Your goal → Write every line of the material out exactly as shown.

Input for this task →
____

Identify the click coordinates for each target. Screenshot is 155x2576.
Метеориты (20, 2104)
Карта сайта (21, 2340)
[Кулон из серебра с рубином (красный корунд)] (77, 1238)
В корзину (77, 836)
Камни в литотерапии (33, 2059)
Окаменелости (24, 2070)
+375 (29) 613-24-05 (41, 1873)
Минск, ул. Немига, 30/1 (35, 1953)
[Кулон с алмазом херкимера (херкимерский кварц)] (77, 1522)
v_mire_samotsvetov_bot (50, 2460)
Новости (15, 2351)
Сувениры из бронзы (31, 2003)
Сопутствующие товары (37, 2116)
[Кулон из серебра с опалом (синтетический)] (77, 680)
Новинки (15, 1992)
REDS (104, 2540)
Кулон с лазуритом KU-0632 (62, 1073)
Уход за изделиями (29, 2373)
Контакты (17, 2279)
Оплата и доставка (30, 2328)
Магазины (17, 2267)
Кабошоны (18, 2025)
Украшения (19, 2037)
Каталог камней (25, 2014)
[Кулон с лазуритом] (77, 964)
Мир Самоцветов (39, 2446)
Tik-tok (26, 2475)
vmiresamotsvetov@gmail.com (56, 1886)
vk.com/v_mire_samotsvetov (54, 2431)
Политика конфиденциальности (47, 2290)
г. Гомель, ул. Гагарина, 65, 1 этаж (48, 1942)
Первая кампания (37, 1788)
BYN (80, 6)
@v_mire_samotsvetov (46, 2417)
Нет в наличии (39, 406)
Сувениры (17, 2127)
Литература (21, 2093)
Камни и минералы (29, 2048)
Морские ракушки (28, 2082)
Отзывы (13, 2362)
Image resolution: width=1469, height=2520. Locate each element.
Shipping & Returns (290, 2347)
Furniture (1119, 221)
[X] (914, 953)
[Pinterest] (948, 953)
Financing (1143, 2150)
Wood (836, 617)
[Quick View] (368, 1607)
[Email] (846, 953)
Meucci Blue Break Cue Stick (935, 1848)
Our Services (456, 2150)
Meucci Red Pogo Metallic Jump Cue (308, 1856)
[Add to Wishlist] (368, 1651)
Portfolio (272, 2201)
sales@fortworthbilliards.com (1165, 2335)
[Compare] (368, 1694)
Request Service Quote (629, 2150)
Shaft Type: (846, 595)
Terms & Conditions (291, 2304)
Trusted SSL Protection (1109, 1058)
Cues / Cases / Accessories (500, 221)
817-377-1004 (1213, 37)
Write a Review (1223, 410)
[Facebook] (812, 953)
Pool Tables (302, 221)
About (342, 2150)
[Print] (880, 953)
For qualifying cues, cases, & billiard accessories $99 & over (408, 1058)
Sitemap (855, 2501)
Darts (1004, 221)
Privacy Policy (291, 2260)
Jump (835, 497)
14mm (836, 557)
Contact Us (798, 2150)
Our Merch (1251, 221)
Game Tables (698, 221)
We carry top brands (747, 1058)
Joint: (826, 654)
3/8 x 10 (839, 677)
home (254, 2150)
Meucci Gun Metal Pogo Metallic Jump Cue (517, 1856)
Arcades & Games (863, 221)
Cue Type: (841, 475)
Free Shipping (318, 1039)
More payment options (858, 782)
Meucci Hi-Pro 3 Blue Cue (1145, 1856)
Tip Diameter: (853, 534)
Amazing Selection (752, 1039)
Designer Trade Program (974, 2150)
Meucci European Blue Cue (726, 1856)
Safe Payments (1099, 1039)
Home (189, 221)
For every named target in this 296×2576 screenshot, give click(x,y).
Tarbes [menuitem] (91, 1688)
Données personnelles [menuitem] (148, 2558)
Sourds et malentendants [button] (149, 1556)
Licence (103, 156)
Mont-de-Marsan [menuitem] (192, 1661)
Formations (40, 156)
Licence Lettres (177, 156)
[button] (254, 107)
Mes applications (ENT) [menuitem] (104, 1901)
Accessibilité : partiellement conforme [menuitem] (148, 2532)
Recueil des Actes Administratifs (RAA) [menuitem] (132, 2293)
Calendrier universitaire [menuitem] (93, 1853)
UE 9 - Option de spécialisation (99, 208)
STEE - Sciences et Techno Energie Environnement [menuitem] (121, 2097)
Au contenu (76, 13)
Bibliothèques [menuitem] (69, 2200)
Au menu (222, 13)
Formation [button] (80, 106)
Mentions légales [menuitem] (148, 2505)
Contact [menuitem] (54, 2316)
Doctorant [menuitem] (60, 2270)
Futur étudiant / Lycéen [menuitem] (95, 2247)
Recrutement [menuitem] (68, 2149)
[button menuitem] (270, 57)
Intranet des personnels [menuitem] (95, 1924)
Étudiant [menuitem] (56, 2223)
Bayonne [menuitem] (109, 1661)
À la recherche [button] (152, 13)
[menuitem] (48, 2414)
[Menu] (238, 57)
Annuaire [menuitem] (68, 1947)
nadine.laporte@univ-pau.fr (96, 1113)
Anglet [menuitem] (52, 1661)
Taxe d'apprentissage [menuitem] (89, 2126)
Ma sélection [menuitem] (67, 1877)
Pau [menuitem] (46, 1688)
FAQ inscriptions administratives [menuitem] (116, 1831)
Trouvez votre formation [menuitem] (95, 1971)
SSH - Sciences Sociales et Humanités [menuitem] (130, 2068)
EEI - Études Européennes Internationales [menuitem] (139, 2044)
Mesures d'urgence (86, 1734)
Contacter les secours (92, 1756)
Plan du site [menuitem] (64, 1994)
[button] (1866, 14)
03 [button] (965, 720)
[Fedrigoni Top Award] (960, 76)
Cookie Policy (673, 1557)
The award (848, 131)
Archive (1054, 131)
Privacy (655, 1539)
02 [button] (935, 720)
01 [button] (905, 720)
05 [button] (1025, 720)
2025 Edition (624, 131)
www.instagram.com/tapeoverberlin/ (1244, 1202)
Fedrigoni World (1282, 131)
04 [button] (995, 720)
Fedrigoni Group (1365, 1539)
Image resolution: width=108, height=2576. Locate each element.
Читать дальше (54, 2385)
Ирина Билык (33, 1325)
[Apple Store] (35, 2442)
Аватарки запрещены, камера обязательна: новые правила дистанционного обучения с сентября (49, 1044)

____

Your solution →
Identify the click coordinates for each target. Screenshot is 155x2576.
Метеориты (20, 2104)
Карта сайта (21, 2340)
[Кулон из серебра с рубином (красный корунд)] (77, 1238)
В корзину (77, 836)
Камни в литотерапии (33, 2059)
Окаменелости (24, 2070)
+375 (29) 613-24-05 (41, 1873)
Минск, ул. Немига, 30/1 (35, 1953)
[Кулон с алмазом херкимера (херкимерский кварц)] (77, 1522)
v_mire_samotsvetov_bot (50, 2460)
Новости (15, 2351)
Сувениры из бронзы (31, 2003)
Сопутствующие товары (37, 2116)
[Кулон из серебра с опалом (синтетический)] (77, 680)
Новинки (15, 1992)
REDS (104, 2540)
Кулон с лазуритом KU-0632 (62, 1073)
Уход за изделиями (29, 2373)
Контакты (17, 2279)
Оплата и доставка (30, 2328)
Магазины (17, 2267)
Кабошоны (18, 2025)
Украшения (19, 2037)
Каталог камней (25, 2014)
[Кулон с лазуритом] (77, 964)
Мир Самоцветов (39, 2446)
Tik-tok (26, 2475)
vmiresamotsvetov@gmail.com (56, 1886)
vk.com/v_mire_samotsvetov (54, 2431)
Политика конфиденциальности (47, 2290)
г. Гомель, ул. Гагарина, 65, 1 этаж (48, 1942)
Первая кампания (37, 1788)
BYN (80, 6)
@v_mire_samotsvetov (46, 2417)
Нет в наличии (39, 406)
Сувениры (17, 2127)
Литература (21, 2093)
Камни и минералы (29, 2048)
Морские ракушки (28, 2082)
Отзывы (13, 2362)
Image resolution: width=1469, height=2520. Locate each element.
Shipping & Returns (290, 2347)
Furniture (1119, 221)
[X] (914, 953)
[Pinterest] (948, 953)
Financing (1143, 2150)
Wood (836, 617)
[Quick View] (368, 1607)
[Email] (846, 953)
Meucci Blue Break Cue Stick (935, 1848)
Our Services (456, 2150)
Meucci Red Pogo Metallic Jump Cue (308, 1856)
[Add to Wishlist] (368, 1651)
Portfolio (272, 2201)
sales@fortworthbilliards.com (1165, 2335)
[Compare] (368, 1694)
Request Service Quote (629, 2150)
Shaft Type: (846, 595)
Terms & Conditions (291, 2304)
Trusted SSL Protection (1109, 1058)
Cues / Cases / Accessories (500, 221)
817-377-1004 (1213, 37)
Write a Review (1223, 410)
[Facebook] (812, 953)
Pool Tables (302, 221)
About (342, 2150)
[Print] (880, 953)
For qualifying cues, cases, & billiard accessories $99 & over (408, 1058)
Sitemap (855, 2501)
Darts (1004, 221)
Privacy Policy (291, 2260)
Jump (835, 497)
14mm (836, 557)
Contact Us (798, 2150)
Our Merch (1251, 221)
Game Tables (698, 221)
We carry top brands (747, 1058)
Joint: (826, 654)
3/8 x 10 (839, 677)
home (254, 2150)
Meucci Gun Metal Pogo Metallic Jump Cue (517, 1856)
Arcades & Games (863, 221)
Cue Type: (841, 475)
Free Shipping (318, 1039)
More payment options (858, 782)
Meucci Hi-Pro 3 Blue Cue (1145, 1856)
Tip Diameter: (853, 534)
Amazing Selection (752, 1039)
Designer Trade Program (974, 2150)
Meucci European Blue Cue (726, 1856)
Safe Payments (1099, 1039)
Home (189, 221)
For every named target in this 296×2576 screenshot, give click(x,y).
Tarbes [menuitem] (91, 1688)
Données personnelles [menuitem] (148, 2558)
Sourds et malentendants [button] (149, 1556)
Licence (103, 156)
Mont-de-Marsan [menuitem] (192, 1661)
Formations (40, 156)
Licence Lettres (177, 156)
[button] (254, 107)
Mes applications (ENT) [menuitem] (104, 1901)
Accessibilité : partiellement conforme [menuitem] (148, 2532)
Recueil des Actes Administratifs (RAA) [menuitem] (132, 2293)
Calendrier universitaire [menuitem] (93, 1853)
UE 9 - Option de spécialisation (99, 208)
STEE - Sciences et Techno Energie Environnement [menuitem] (121, 2097)
Au contenu (76, 13)
Bibliothèques [menuitem] (69, 2200)
Au menu (222, 13)
Formation [button] (80, 106)
Mentions légales [menuitem] (148, 2505)
Contact [menuitem] (54, 2316)
Doctorant [menuitem] (60, 2270)
Futur étudiant / Lycéen [menuitem] (95, 2247)
Recrutement [menuitem] (68, 2149)
[button menuitem] (270, 57)
Intranet des personnels [menuitem] (95, 1924)
Étudiant [menuitem] (56, 2223)
Bayonne [menuitem] (109, 1661)
À la recherche [button] (152, 13)
[menuitem] (48, 2414)
[Menu] (238, 57)
Annuaire [menuitem] (68, 1947)
nadine.laporte@univ-pau.fr (96, 1113)
Anglet [menuitem] (52, 1661)
Taxe d'apprentissage [menuitem] (89, 2126)
Ma sélection [menuitem] (67, 1877)
Pau [menuitem] (46, 1688)
FAQ inscriptions administratives [menuitem] (116, 1831)
Trouvez votre formation [menuitem] (95, 1971)
SSH - Sciences Sociales et Humanités [menuitem] (130, 2068)
EEI - Études Européennes Internationales [menuitem] (139, 2044)
Mesures d'urgence (86, 1734)
Contacter les secours (92, 1756)
Plan du site [menuitem] (64, 1994)
[button] (1866, 14)
03 [button] (965, 720)
[Fedrigoni Top Award] (960, 76)
Cookie Policy (673, 1557)
The award (848, 131)
Archive (1054, 131)
Privacy (655, 1539)
02 [button] (935, 720)
01 [button] (905, 720)
05 [button] (1025, 720)
2025 Edition (624, 131)
www.instagram.com/tapeoverberlin/ (1244, 1202)
Fedrigoni World (1282, 131)
04 [button] (995, 720)
Fedrigoni Group (1365, 1539)
Image resolution: width=108, height=2576. Locate each element.
Читать дальше (54, 2385)
Ирина Билык (33, 1325)
[Apple Store] (35, 2442)
Аватарки запрещены, камера обязательна: новые правила дистанционного обучения с сентября (49, 1044)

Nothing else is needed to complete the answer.